Friday, January 16, 2009

Let The Sun Shine In - Kelly



Five preteens, four girls and a boy, sit in the small bedroom. The blue ripcord bedspread marks the backs of their tanned legs. It’s 1969, and they're playing their favorite summer game. While “spin-the-bottle” has been part of their repertoire for some time, let me remind you that it is summer. Texas summer. And it’s 1969.

What this means for those of you who are younger or more economically or geographically fortunate than our five friends is that the 3BR 1.5B brick has no central air conditioning. The boy in question is fortunate enough to have his own window unit and his parents are both at work.

The game is “Freezeout.”

They’ve set the Kenmore at its lowest setting, blocked the crack under the door with a JC Penney bath towel, and are just beginning to feel the first goose bumps. Someone drops the needle on an album forbidden in at least one household, in spite of the squeaky-clean singers, because of a single song, the song they all love, the song that brings them to their chilly bare feet….

“Gimme a head with hair…”

Shining. Gleaming. Streaming. Flaxen. Waxen.

I’m pretty sure I was the only one who knew – at least at age ten – that the song was from a play famous for actual naked people (did you guess that I was the one barred from the Cowsills album?). Our parents worked desperately to convince us that hippies, be-ins, yippies, sit-ins, and other manifestations of malcontent would turn us into “juvenile delinquents.” 

But no amount of distraction shielded us from the daily parade of body bags, the tear-gassed protestors, and the flecks of color entering our all-white world.

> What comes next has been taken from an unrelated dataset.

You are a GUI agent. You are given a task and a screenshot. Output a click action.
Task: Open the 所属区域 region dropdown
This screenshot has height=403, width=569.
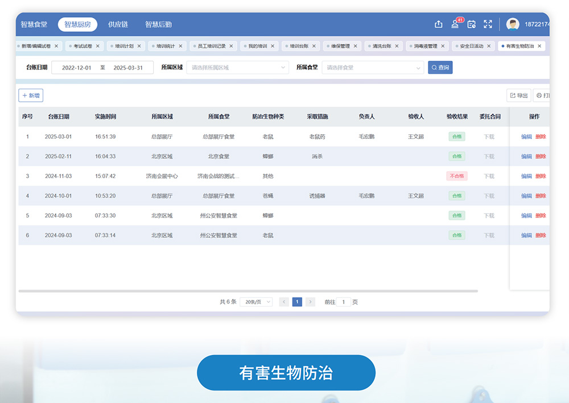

We taped our peace sign posters up inside our closets and showed our families Bobby Sherman on our bedroom walls.

In one of those great ironies only the universe can create, I now assiduously work to ensure my daughter has the kind of social consciousness my parents did their best to prevent me from developing.

Toward that end, I downloaded the soundtrack from Hair and slipped it on her iPod Monday night.

Never trust anyone over 50.

2 comments:

Christy Raedeke said...

This is hilarious. I wonder what our children will end up rebelling against. God forbid they try to exercise their rebellion by becoming Neocons or some such. The horror!

Anonymous said...

Those sound like some crazy days.

At least it gave you writing material!